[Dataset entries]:

-=-=-=-=-

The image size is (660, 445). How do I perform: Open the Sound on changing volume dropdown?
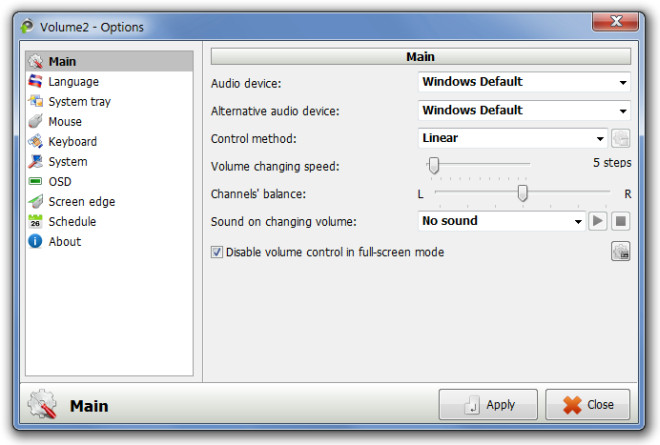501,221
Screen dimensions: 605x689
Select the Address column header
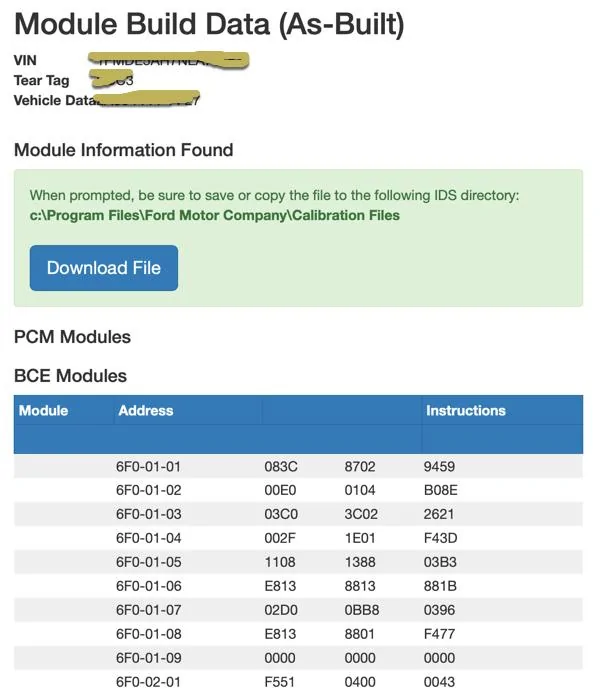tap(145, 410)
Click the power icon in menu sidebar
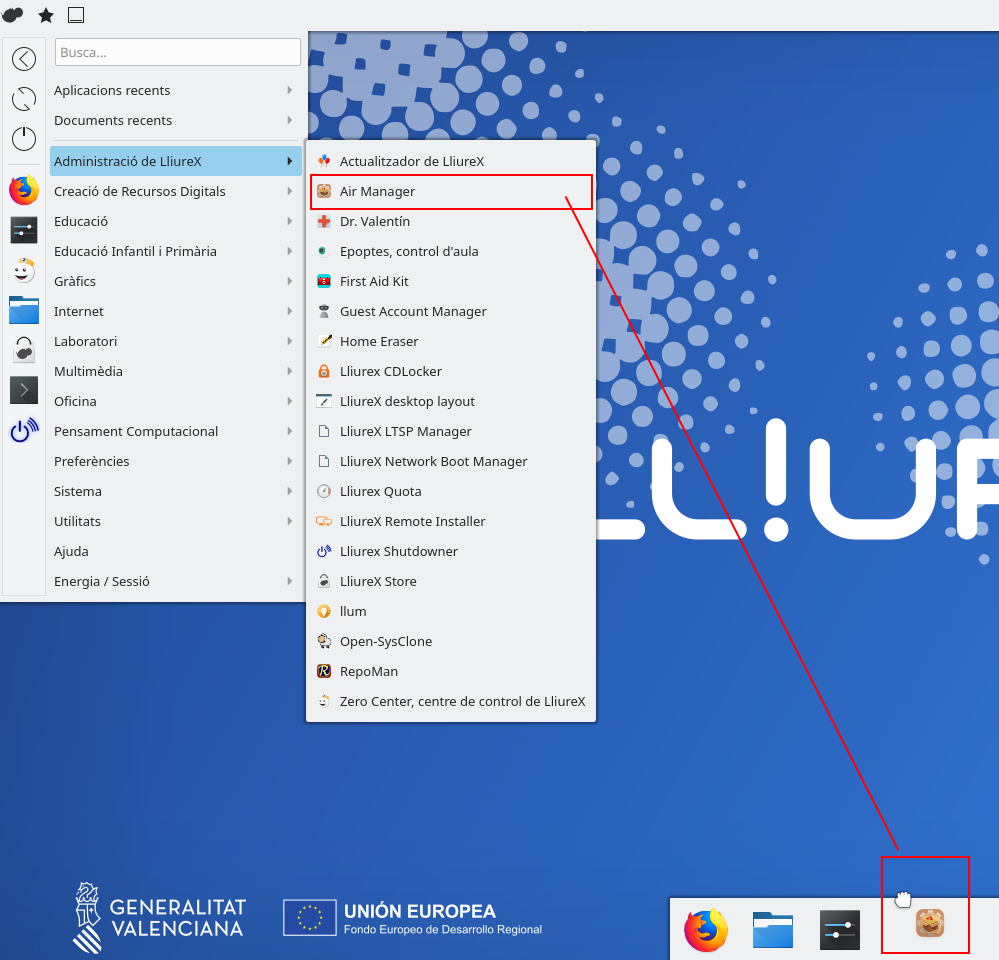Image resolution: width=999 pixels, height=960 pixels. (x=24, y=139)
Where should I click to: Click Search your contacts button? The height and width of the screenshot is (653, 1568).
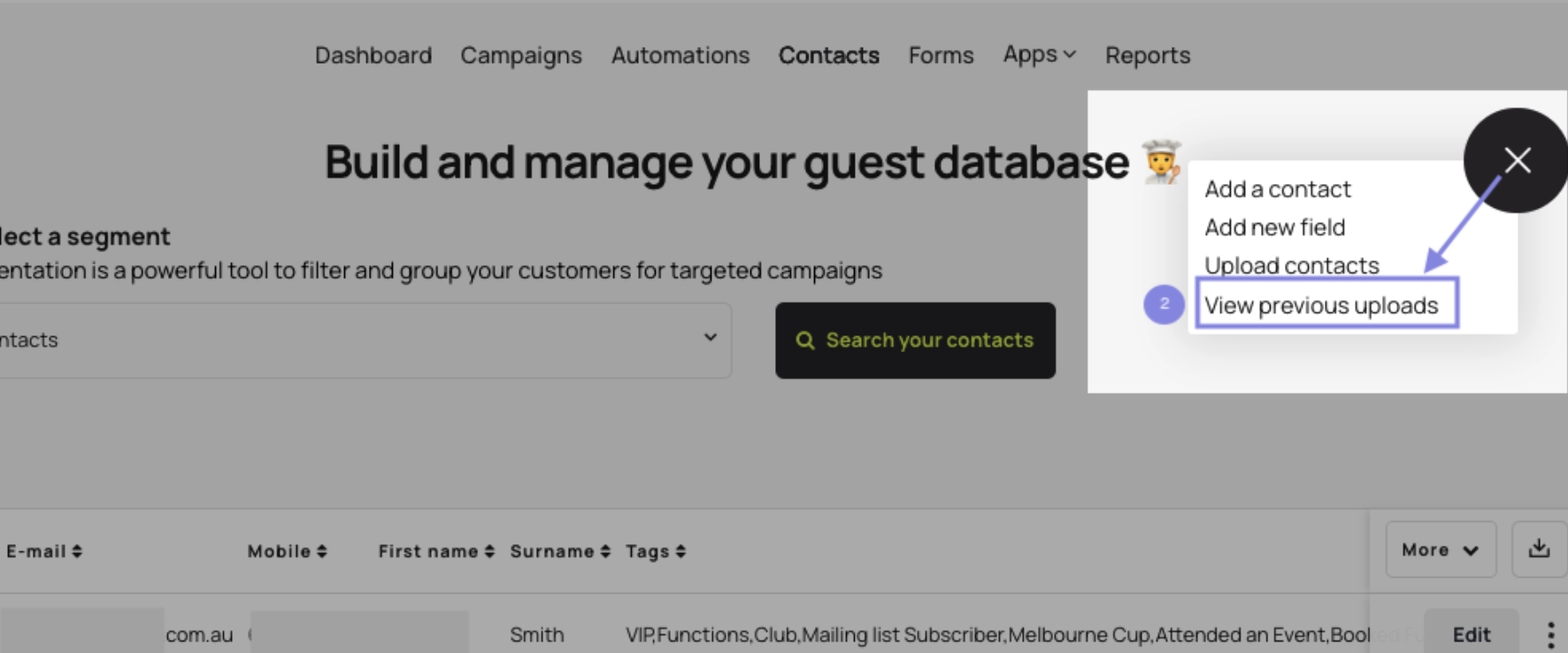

-=-=-=-=-

[Exercise goal]: Reproduce the records above exactly, excluding every picture.

[Task solution]:
The image size is (660, 445). How do I perform: Open the Sound on changing volume dropdown?
501,221
Screen dimensions: 605x689
Select the Address column header
tap(145, 410)
Click the power icon in menu sidebar
Image resolution: width=999 pixels, height=960 pixels. (x=24, y=139)
Where should I click to: Click Search your contacts button? The height and width of the screenshot is (653, 1568).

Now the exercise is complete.